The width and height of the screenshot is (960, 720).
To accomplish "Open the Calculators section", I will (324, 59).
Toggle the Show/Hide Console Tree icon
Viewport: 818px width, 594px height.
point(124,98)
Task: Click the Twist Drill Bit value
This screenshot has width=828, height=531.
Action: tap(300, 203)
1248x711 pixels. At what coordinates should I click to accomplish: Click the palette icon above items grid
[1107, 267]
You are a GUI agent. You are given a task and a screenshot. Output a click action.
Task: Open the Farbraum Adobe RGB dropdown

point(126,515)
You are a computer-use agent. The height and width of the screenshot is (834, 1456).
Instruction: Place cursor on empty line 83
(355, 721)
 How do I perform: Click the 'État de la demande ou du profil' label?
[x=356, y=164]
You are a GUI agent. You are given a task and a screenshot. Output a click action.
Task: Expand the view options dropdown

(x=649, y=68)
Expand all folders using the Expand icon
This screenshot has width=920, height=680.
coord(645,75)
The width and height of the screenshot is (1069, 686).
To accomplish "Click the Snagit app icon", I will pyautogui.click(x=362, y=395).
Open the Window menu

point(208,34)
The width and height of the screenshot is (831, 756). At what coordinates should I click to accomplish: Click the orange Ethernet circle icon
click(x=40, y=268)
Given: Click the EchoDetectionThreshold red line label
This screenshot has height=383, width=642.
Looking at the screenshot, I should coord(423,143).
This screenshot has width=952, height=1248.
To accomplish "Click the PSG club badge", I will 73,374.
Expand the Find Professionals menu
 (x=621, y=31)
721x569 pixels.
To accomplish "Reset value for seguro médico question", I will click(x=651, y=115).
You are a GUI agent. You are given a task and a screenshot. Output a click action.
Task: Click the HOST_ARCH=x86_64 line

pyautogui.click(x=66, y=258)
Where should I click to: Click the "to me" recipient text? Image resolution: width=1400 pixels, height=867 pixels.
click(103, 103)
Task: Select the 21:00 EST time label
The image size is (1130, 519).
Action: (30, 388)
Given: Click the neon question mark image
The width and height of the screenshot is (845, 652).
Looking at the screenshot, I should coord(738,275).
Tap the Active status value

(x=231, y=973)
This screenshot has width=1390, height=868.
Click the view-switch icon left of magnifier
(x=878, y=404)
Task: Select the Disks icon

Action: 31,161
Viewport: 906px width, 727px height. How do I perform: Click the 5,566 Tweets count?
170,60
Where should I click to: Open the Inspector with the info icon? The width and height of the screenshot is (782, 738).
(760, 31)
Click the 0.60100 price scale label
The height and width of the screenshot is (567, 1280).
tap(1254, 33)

Required work: All the entries above need to be reproduced exactly.

Result below:
The width and height of the screenshot is (960, 720).
To accomplish "Open the Calculators section", I will (324, 59).
Toggle the Show/Hide Console Tree icon
Viewport: 818px width, 594px height.
point(124,98)
Task: Click the Twist Drill Bit value
This screenshot has width=828, height=531.
Action: tap(300, 203)
1248x711 pixels. At what coordinates should I click to accomplish: Click the palette icon above items grid
[1107, 267]
You are a GUI agent. You are given a task and a screenshot. Output a click action.
Task: Open the Farbraum Adobe RGB dropdown

point(126,515)
You are a computer-use agent. The height and width of the screenshot is (834, 1456).
Instruction: Place cursor on empty line 83
(355, 721)
 How do I perform: Click the 'État de la demande ou du profil' label?
[x=356, y=164]
You are a GUI agent. You are given a task and a screenshot. Output a click action.
Task: Expand the view options dropdown

(x=649, y=68)
Expand all folders using the Expand icon
This screenshot has width=920, height=680.
coord(645,75)
The width and height of the screenshot is (1069, 686).
To accomplish "Click the Snagit app icon", I will pyautogui.click(x=362, y=395).
Open the Window menu

point(208,34)
The width and height of the screenshot is (831, 756). At what coordinates should I click to accomplish: Click the orange Ethernet circle icon
click(x=40, y=268)
Given: Click the EchoDetectionThreshold red line label
This screenshot has height=383, width=642.
Looking at the screenshot, I should coord(423,143).
This screenshot has width=952, height=1248.
To accomplish "Click the PSG club badge", I will 73,374.
Expand the Find Professionals menu
 (x=621, y=31)
721x569 pixels.
To accomplish "Reset value for seguro médico question", I will click(x=651, y=115).
You are a GUI agent. You are given a task and a screenshot. Output a click action.
Task: Click the HOST_ARCH=x86_64 line

pyautogui.click(x=66, y=258)
Where should I click to: Click the "to me" recipient text? Image resolution: width=1400 pixels, height=867 pixels.
click(103, 103)
Task: Select the 21:00 EST time label
The image size is (1130, 519).
Action: (30, 388)
Given: Click the neon question mark image
The width and height of the screenshot is (845, 652).
Looking at the screenshot, I should coord(738,275).
Tap the Active status value

(x=231, y=973)
This screenshot has width=1390, height=868.
Click the view-switch icon left of magnifier
(x=878, y=404)
Task: Select the Disks icon

Action: 31,161
Viewport: 906px width, 727px height. How do I perform: Click the 5,566 Tweets count?
170,60
Where should I click to: Open the Inspector with the info icon? The width and height of the screenshot is (782, 738).
(760, 31)
Click the 0.60100 price scale label
The height and width of the screenshot is (567, 1280).
tap(1254, 33)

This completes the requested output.